Ah, bir de petrol var. Filipinler doğalgaz, petrol ve jeotermal kaynaklar açısından zengindir. Mindanao'nun doğal kaynakları uzun süredir yerel ve denizaşırı güç elitleri tarafından sömürülüyor. Yabancı yatırımlar için istikrarlı bir ortam yaratmak -her türlü sosyal ve çevresel maliyete rağmen- ardı ardına gelen Filipin hükümetlerinin hedefi olmuştur. Moro halkının kendi kaderini tayin etme arzusu bu gündeme doğrudan meydan okuyor. Filipinler'in 3.7 trilyon kübik feet kanıtlanmış doğal gaz rezervine sahip olduğu tahmin ediliyor. Filipin tarihinin en büyük doğal gaz geliştirme alanı olan Palawan açıklarındaki Malampaya açık deniz sahası, Shell Filipinler Araştırma Şirketi tarafından keşfedildi. Pek çok petrol ve gaz şirketinin ülkede yatırımları var. Asya'nın en büyük petrol ve gaz yataklarının bölgede olabileceği yönünde spekülasyonlar var.

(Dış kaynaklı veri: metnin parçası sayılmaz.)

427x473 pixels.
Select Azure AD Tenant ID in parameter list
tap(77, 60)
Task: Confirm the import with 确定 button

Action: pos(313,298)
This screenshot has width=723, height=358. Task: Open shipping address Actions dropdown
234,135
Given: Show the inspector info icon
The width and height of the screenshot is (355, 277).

ABD'nin bir başka hedefi de potansiyel bölgesel rakip olarak Çin'i kontrol altına almak gibi görünüyor. Washington, Filipinler'i, ABD Pasifik Komutanlığı ile Filipinler, Avustralya, Singapur ve Tayland silahlı kuvvetlerinin katılacağı bir şemsiye tatbikatı olan Team Challenge'a ev sahipliği yapmaya çağırıyor. Geçen yıl ismi açıklanmayan bir Filipin hükümet yetkilisi, ABD'nin bu tatbikatı Çin'in bölgede oluşturduğu varsayılan tehdide karşı bir karşı önlem olarak bastırdığını iddia etmişti. Bu, Çin'in saldırgan ülke olduğu işgal senaryolarını ve (Filipinler'in de hak iddia ettiği) tartışmalı Spratly Adaları'ndaki güçlü Çin hamlesine verilecek tepkileri içerecektir.

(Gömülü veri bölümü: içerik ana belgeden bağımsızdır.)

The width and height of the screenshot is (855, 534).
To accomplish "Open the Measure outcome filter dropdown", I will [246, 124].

Pentagon'un bu tatbikatları Filipinler ile kritik ittifakı güçlendirmek için stratejik bir fırsat olarak gördüğü açıktır. Filipinler, ABD'ye Güneydoğu Asya'da bir dayanak noktası, Endonezya, Malezya, Brunei ve Asya'nın başka yerlerindeki operasyonlar için bir sıçrama noktası sağlıyor; burada pazarları, yatırımları ve koruması gereken diğer jeopolitik çıkarları var ve burada "savaş"ı kullanabiliyor. bunu yapmak için terör söylemini kullanabilirsiniz. Kuzey Kore'ye karşı artan kılıç saldırıları göz önüne alındığında, Filipinler'in Kore Savaşı sırasında (Körfez Savaşı'ndan bahsetmiyorum bile) ABD ordusu için ileri üs olarak oynadığı rolü unutmamalıyız.

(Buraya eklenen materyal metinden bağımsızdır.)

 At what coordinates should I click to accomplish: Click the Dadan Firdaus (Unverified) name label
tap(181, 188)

Savunma Bakanı Reyes, ABD'nin Filipinler'deki askeri müdahalesinin doğasını tanımlamak için "tam terimi bulmaya çalışırken" "yeniden sömürgeleştirme" ve "ABD'nin Güneydoğu Asya'daki jeopolitik hegemonyasının güçlendirilmesi" sözcüklerini gözden kaçırdı. Yıllardır Filipinliler kendilerini ABD askeri varlığından kurtarmak için cesurca mücadele ettiler. Küresel olmasa da bölgesel sonuçlar doğuracak yeni bir sömürgeci işgal dalgasına direndikleri için desteğimizi hak ediyorlar.